Sunday 28 April 2019

the power of wish to distort and deny

From the Foreword to the 1990 Edition of Awakenings by Oliver Sacks:

In the summer of 1970, then, in a letter to the Journal of the American Medical Association, I reported these findings, describing the total effects of L-DOPA in 60 patients whom I had maintained on it for a year. All of these, I noted, had done well at first; but all of them, sooner or later, had escaped from control, had entered complex, sometimes bizarre, and unpredictable states. These could not, I indicated, be seen as ‘side-effects,’ but had to be seen as integral parts of an evolving whole.

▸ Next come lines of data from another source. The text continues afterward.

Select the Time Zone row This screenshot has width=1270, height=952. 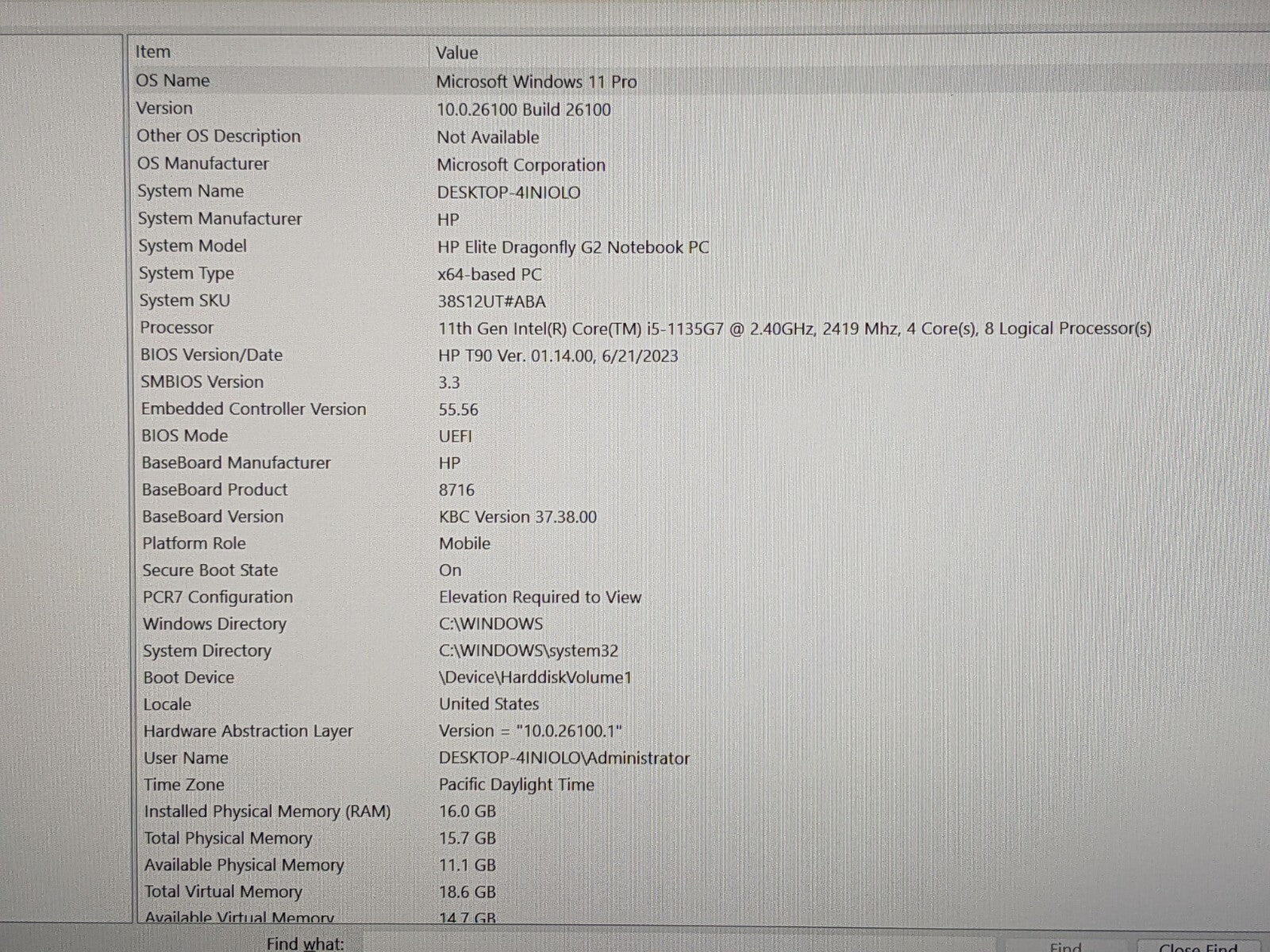pyautogui.click(x=184, y=785)
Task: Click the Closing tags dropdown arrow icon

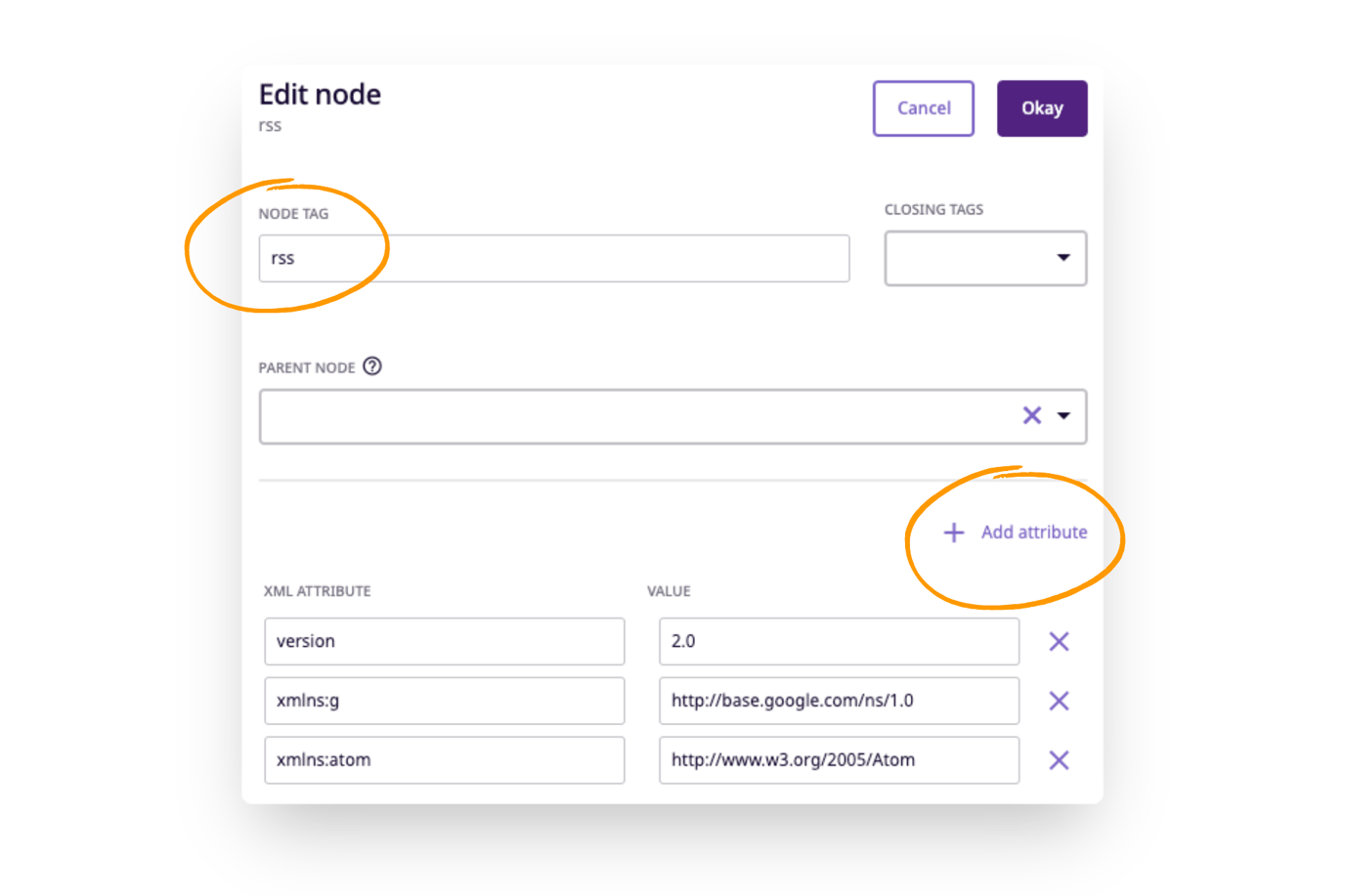Action: (x=1064, y=258)
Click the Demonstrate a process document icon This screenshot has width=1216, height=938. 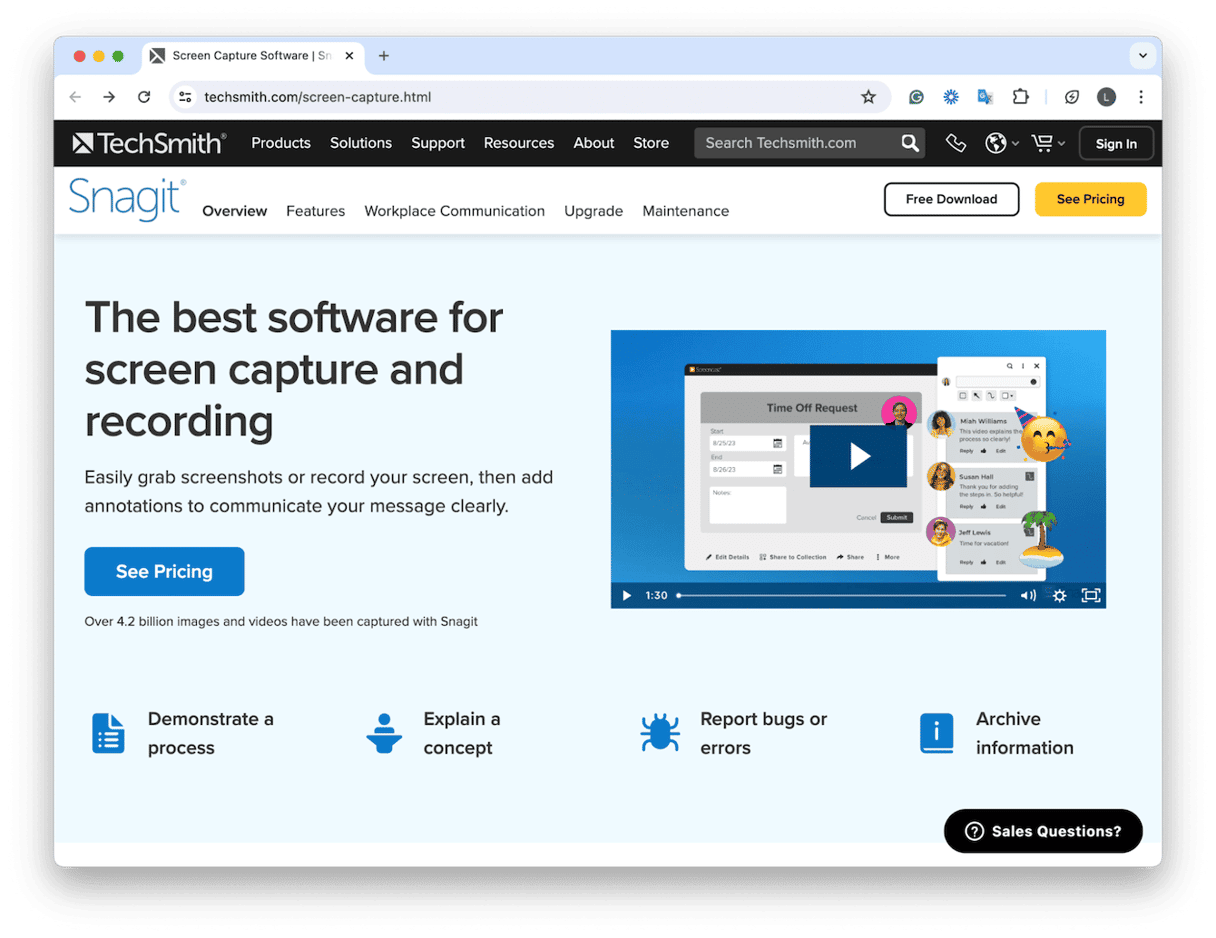pos(108,733)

Ordinary considerations and policies, I stressed, sooner or later ceased to work. There was a need for a deeper, more radical understanding.
My JAMA letter caused a furor among some of my colleagues. I was astonished and shocked by the storm that blew up; and, in particular, by the tone of some of the letters. Some colleagues insisted that such effects ‘never’ occurred; others that, even if they did, the matter should be kept quiet, lest it disturb ‘the atmosphere of therapeutic optimism needed for the maximal efficiency of L-DOPA.’ It was even thought, absurdly, that I was ‘against’ L-DOPA — but it was not L-DOPA but reductionism I was against. I invited my colleagues to come to Mount Carmel, to see for themselves the reality of what I had reported; none of them took up my invitation. I had not properly realised, until this time, the power of wish to distort and deny — and its prevalence in this complex situation, where the enthusiasm of doctors, and the distress of patients, might lie in unconscious collusion, equally concerned to wish away an unpalatable truth.